Required action: Your copy should match the records exactly, except that it contains no pictures.

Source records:

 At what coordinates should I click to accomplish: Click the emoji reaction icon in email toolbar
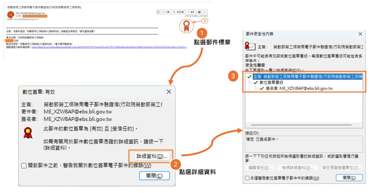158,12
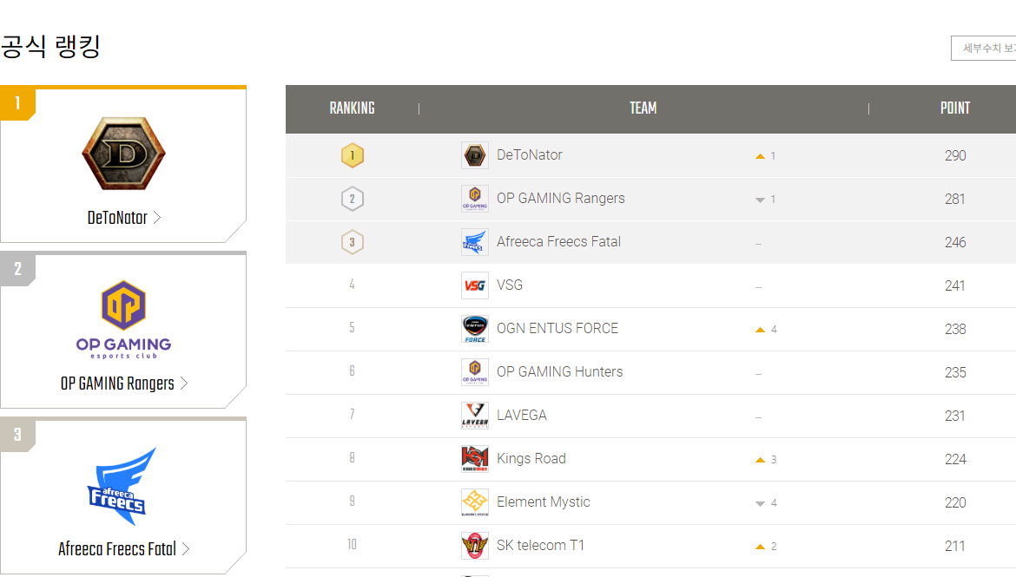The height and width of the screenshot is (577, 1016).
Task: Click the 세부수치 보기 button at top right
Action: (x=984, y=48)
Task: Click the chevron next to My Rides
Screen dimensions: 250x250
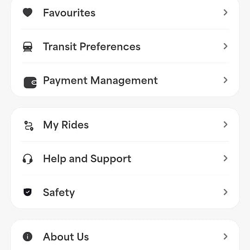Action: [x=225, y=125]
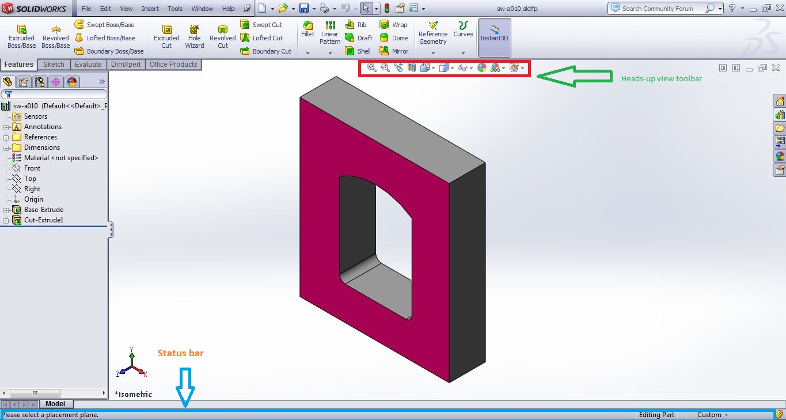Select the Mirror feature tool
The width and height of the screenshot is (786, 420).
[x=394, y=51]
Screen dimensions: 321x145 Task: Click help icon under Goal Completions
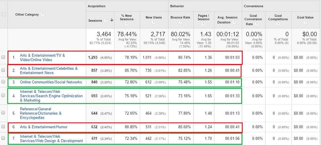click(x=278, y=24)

Your solution:
 At what coordinates should I click to accomplish: Click the emoji reaction icon in email toolbar
158,12
The height and width of the screenshot is (577, 1016).
Task: Click the 세부수치 보기 button at top right
Action: (x=984, y=48)
Task: Click the chevron next to My Rides
Screen dimensions: 250x250
Action: [x=225, y=125]
Select the Mirror feature tool
The width and height of the screenshot is (786, 420).
[x=394, y=51]
Screen dimensions: 321x145 Task: Click help icon under Goal Completions
click(x=278, y=24)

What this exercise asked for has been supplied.